Jedenfalls schlürfen wir gemeinsam mit Pistenbutler Elmar in der Almstube eine Almheusuppe, mit welcher die Wirtsleute mal einen Preis gewannen – und zwar vollkommen zu Recht. Doch dann wieder hinaus zur Tür und hinein in den Skiwinter. Bald schon stehen dem ABGEFAHREN-Reporter Tränen in den Augen. „Hast Heimweh?“, wird er gefragt. Nein, Blödweh plagt ihn. Weil er ein lässiges aber leider auch luftdurchlässiges Visierglas für diesen Tag erwählt hat statt einer ordentlich soliden Skibrille.

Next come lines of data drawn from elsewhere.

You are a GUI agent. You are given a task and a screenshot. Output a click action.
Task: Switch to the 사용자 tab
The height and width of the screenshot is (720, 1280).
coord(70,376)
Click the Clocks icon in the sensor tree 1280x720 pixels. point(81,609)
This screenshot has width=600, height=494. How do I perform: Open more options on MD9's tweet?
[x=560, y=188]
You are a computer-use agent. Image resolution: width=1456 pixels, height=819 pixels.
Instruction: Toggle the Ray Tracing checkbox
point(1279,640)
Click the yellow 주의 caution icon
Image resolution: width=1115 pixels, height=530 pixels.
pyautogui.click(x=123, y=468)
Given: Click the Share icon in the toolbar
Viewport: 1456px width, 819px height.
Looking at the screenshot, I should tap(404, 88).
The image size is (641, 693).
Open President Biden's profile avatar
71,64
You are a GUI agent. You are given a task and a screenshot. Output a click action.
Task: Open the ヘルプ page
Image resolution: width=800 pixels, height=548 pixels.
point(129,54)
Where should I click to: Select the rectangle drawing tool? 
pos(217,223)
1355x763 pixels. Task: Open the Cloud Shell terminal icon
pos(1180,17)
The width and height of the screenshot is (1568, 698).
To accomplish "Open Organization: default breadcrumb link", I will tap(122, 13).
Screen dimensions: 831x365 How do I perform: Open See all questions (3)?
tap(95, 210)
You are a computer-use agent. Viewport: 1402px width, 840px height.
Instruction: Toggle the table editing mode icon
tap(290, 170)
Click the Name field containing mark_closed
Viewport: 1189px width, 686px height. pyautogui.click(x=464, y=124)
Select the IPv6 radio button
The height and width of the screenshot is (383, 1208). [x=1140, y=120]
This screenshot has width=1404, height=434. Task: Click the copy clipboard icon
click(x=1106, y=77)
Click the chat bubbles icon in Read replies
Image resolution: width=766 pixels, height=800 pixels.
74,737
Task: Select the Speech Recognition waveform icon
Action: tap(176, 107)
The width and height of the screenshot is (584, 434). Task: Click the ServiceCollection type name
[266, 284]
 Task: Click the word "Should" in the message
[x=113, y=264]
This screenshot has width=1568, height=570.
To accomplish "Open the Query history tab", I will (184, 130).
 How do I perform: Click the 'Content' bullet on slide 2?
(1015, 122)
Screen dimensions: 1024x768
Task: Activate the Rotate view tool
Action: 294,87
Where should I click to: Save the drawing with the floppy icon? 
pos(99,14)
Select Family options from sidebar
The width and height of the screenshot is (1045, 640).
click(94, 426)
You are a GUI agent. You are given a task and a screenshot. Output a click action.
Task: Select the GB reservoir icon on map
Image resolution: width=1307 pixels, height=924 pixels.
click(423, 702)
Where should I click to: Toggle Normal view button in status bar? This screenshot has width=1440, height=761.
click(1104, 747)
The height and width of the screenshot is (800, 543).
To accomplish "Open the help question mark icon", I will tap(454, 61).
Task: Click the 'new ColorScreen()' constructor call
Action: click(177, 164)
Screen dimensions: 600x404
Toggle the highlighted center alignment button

Trotzdem zischen wir weiter – und es ist einfach wunderbar. Ein Untergrund zum Niederknien – etwa 25 cm Naturschnee, der flockig leicht und penibel präpariert auf einer dicken Schicht von man made snow liegt. Und die Hänge? Prima! Das Gebiet weist zwar nur 42 Pisten-Kilometer auf, doch die offerieren wahre Wonnen. Für wen das kleine, feine Skigebiet geeignet ist?
Nicht für Hardcore-Freaks, die eine Herausforderung nach der anderen suchen – denn lediglich rund 3,5 km der Pisten sind schwarz, also schwierig.
Und auch nicht für Pist off-Fans, die einen Tiefschneehang nach dem nächsten sich ersehnen – da ist man hier an der falschen Adresse.
Aber dafür:
Klasse für Genuss-Süchtige, die es lieben, hedonistisch zu cruisen – denn etwa 58 % der Pisten sind rot, also mittelschwer. Und das Schönste daran:
Diese roten Pisten sind immer wieder unterbrochen von blauen (also leichten) Passagen, in denen man sich einesteils fabelhaft erholen – und in denen man andererseits auch als nicht Nicht-Super-Carver klasse das Ski-auf-die-Kanten-stellen üben kann.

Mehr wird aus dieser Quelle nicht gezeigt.